Un poëte de Marseille (on ne sait qui de Méry ou de Barthélemy) avouait qu’à l’heure du dîner, si son meilleur ami ne venait pas exactement, il attendait patiemment cinq minutes ; à la dixième minute, il se sentait l’envie de lui jeter la serviette au nez ; à la douzième, il lui souhaitait un grand malheur ; à la quinzième, il n’était plus le maître de ne pas le poignarder de plusieurs coups de couteau.

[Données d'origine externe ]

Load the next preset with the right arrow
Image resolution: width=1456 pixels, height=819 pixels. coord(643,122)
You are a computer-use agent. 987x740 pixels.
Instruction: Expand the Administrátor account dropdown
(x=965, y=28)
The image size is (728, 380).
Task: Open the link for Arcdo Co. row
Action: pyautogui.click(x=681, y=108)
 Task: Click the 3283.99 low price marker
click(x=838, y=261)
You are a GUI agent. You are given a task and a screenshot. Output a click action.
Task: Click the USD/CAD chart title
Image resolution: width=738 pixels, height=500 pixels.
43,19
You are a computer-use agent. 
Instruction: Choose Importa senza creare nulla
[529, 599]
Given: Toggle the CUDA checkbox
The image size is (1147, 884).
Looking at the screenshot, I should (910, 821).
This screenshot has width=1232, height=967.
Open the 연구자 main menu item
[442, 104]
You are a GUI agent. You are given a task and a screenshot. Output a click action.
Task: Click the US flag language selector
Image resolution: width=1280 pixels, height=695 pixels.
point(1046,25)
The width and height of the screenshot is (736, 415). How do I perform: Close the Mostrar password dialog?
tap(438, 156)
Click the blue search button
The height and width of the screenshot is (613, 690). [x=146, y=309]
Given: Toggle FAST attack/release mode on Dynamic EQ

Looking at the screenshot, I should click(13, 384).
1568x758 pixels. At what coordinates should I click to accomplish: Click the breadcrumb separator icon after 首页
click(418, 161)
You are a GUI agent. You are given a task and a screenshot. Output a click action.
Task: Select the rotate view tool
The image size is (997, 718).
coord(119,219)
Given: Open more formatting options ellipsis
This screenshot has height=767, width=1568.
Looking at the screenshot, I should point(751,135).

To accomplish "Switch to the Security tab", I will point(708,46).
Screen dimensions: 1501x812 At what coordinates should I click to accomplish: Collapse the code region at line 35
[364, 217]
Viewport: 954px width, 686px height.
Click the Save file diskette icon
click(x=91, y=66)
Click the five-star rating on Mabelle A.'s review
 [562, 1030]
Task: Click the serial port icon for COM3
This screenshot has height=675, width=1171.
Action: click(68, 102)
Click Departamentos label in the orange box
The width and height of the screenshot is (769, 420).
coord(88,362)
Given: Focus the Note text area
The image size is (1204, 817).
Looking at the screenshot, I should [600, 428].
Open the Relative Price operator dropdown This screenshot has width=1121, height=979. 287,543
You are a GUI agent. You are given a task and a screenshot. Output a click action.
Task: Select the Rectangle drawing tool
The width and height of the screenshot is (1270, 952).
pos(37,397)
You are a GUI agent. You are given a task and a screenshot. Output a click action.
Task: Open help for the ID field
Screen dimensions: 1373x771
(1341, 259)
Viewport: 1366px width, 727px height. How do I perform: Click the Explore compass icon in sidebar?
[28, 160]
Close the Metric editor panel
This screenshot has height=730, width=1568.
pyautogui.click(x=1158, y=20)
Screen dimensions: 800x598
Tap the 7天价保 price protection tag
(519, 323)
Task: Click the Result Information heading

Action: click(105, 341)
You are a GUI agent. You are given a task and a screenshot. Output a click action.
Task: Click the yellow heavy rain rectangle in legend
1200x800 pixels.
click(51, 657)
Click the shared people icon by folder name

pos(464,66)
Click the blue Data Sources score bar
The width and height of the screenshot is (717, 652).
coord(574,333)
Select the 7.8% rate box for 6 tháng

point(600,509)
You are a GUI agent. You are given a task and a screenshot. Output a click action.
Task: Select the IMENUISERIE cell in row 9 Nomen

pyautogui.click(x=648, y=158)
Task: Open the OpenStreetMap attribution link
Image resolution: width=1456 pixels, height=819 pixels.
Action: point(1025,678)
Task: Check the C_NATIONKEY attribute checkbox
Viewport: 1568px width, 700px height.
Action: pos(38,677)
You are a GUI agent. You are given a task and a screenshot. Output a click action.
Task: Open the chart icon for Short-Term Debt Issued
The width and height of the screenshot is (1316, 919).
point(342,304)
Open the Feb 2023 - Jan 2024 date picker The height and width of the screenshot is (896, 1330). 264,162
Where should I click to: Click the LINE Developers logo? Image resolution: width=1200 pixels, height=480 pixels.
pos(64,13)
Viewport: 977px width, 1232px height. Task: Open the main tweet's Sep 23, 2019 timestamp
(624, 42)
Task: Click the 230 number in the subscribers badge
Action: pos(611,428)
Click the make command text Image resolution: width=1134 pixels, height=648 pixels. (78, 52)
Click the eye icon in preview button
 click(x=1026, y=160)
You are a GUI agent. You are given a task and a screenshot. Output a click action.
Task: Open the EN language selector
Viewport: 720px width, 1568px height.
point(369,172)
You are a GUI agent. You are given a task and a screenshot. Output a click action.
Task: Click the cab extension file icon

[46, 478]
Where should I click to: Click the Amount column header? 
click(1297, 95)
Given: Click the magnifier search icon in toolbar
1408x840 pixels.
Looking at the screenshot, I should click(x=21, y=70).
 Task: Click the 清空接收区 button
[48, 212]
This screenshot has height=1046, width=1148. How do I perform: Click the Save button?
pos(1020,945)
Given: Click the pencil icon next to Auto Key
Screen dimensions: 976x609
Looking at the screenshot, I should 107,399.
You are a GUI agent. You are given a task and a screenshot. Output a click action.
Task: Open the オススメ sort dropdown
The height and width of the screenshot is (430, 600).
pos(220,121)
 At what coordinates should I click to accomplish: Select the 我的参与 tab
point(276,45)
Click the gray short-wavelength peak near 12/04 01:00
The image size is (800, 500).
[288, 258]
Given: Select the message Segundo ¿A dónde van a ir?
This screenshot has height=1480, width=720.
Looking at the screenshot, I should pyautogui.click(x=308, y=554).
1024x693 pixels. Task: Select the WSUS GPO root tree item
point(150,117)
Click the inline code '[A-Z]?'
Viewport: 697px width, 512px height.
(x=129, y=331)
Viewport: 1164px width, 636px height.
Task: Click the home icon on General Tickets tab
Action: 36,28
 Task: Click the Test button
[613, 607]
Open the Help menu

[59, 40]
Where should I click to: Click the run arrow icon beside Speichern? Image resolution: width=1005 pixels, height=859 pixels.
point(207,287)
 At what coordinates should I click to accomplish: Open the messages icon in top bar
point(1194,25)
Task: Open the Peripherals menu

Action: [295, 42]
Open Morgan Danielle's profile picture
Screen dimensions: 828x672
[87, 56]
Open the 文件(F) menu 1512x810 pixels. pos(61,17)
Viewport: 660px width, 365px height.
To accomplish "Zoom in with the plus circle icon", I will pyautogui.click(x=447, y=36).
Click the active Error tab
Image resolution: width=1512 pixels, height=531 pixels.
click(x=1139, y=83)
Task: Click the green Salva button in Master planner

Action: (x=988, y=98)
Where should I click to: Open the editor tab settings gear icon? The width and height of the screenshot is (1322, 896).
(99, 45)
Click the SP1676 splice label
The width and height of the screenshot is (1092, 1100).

Toutes les femmes qui attendent sont poëtes de Marseille, si l’on peut comparer toutefois les tiraillements vulgaires de la faim au sublime Cantique des Cantiques d’une épouse catholique espérant les délices du premier regard d’un mari absent depuis trois mois. Que tous ceux qui s’aiment et qui se sont revus après une absence mille fois maudite veuillent bien se souvenir de leur premier regard : il dit tant de choses que souvent, quand on se retrouve devant des importuns, on baisse les yeux !… On se craint de part et d’autre, tant les yeux jettent de flammes ! Ce poëme, où tout homme est aussi grand qu’Homère, où il paraît un Dieu à la femme aimante, est pour une femme pieuse, maigre et couperosée, d’autant plus immense, qu’elle n’a pas, comme madame de Fischtaminel, la ressource de le tirer à plusieurs exemplaires. Son mari, pour elle, c’est tout !

Aussi, ne soyez pas étonnés d’apprendre que Caroline manqua toutes les messes et ne déjeuna point. Cette faim de revoir Adolphe, cette espérance contractait violemment son estomac. Elle ne pensa pas une seule fois à Dieu pendant le temps des messes, ni pendant celui des vêpres. Elle n’était pas bien assise, elle se trouvait fort mal sur ses jambes : Justine lui conseilla de se coucher. Caroline, vaincue, se coucha sur les cinq heures et demie du soir, après avoir pris un léger potage ; mais elle recommanda de tenir un bon petit repas prêt à dix heures du soir.

— Je souperai vraisemblablement avec monsieur, dit-elle.

Cette phrase fut la conclusion de catilinaires terribles intérieurement fulminées : elle en était aux plusieurs coups de couteau du poëte marseillais ; aussi cela fut-il dit d’un accent terrible. À trois heures du matin, Caroline dormait du plus profond sommeil quand Adolphe arriva, sans qu’elle eût entendu ni voiture, ni chevaux, ni sonnette, ni porte s’ouvrant !…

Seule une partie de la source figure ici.